• Material for this exercise:
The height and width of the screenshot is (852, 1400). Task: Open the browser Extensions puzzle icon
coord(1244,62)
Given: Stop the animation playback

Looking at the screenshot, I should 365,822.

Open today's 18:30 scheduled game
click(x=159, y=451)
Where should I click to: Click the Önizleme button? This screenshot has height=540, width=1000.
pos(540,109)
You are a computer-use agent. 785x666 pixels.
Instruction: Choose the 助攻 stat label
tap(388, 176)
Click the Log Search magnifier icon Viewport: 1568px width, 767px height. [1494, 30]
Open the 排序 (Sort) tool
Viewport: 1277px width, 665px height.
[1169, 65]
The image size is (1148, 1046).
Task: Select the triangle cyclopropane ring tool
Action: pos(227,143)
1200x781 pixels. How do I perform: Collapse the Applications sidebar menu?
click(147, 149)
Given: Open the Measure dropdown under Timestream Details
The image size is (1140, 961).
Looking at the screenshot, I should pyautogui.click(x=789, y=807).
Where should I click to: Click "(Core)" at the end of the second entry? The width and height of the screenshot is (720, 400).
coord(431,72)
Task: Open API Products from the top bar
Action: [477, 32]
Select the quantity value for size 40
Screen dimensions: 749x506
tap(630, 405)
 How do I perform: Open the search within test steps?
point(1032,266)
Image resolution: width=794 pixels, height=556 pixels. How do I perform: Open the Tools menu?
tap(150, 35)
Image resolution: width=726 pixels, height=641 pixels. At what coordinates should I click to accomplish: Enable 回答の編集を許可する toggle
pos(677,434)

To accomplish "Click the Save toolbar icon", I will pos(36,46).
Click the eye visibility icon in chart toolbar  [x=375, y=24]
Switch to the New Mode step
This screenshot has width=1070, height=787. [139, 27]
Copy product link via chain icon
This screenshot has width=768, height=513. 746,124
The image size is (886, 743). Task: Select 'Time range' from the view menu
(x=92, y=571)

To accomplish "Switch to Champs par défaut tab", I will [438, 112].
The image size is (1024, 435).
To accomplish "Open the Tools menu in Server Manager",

• Given task: Extract every line of the entries above verbatim, in the same order and with the same line breaks.

• Reply to the task:
The height and width of the screenshot is (852, 1400). Task: Open the browser Extensions puzzle icon
coord(1244,62)
Given: Stop the animation playback

Looking at the screenshot, I should 365,822.

Open today's 18:30 scheduled game
click(x=159, y=451)
Where should I click to: Click the Önizleme button? This screenshot has height=540, width=1000.
pos(540,109)
You are a computer-use agent. 785x666 pixels.
Instruction: Choose the 助攻 stat label
tap(388, 176)
Click the Log Search magnifier icon Viewport: 1568px width, 767px height. [1494, 30]
Open the 排序 (Sort) tool
Viewport: 1277px width, 665px height.
[1169, 65]
The image size is (1148, 1046).
Task: Select the triangle cyclopropane ring tool
Action: pos(227,143)
1200x781 pixels. How do I perform: Collapse the Applications sidebar menu?
click(147, 149)
Given: Open the Measure dropdown under Timestream Details
The image size is (1140, 961).
Looking at the screenshot, I should pyautogui.click(x=789, y=807).
Where should I click to: Click "(Core)" at the end of the second entry? The width and height of the screenshot is (720, 400).
coord(431,72)
Task: Open API Products from the top bar
Action: [477, 32]
Select the quantity value for size 40
Screen dimensions: 749x506
tap(630, 405)
 How do I perform: Open the search within test steps?
point(1032,266)
Image resolution: width=794 pixels, height=556 pixels. How do I perform: Open the Tools menu?
tap(150, 35)
Image resolution: width=726 pixels, height=641 pixels. At what coordinates should I click to accomplish: Enable 回答の編集を許可する toggle
pos(677,434)

To accomplish "Click the Save toolbar icon", I will pos(36,46).
Click the eye visibility icon in chart toolbar  [x=375, y=24]
Switch to the New Mode step
This screenshot has width=1070, height=787. [139, 27]
Copy product link via chain icon
This screenshot has width=768, height=513. 746,124
The image size is (886, 743). Task: Select 'Time range' from the view menu
(x=92, y=571)

To accomplish "Switch to Champs par défaut tab", I will [438, 112].
The image size is (1024, 435).
To accomplish "Open the Tools menu in Server Manager",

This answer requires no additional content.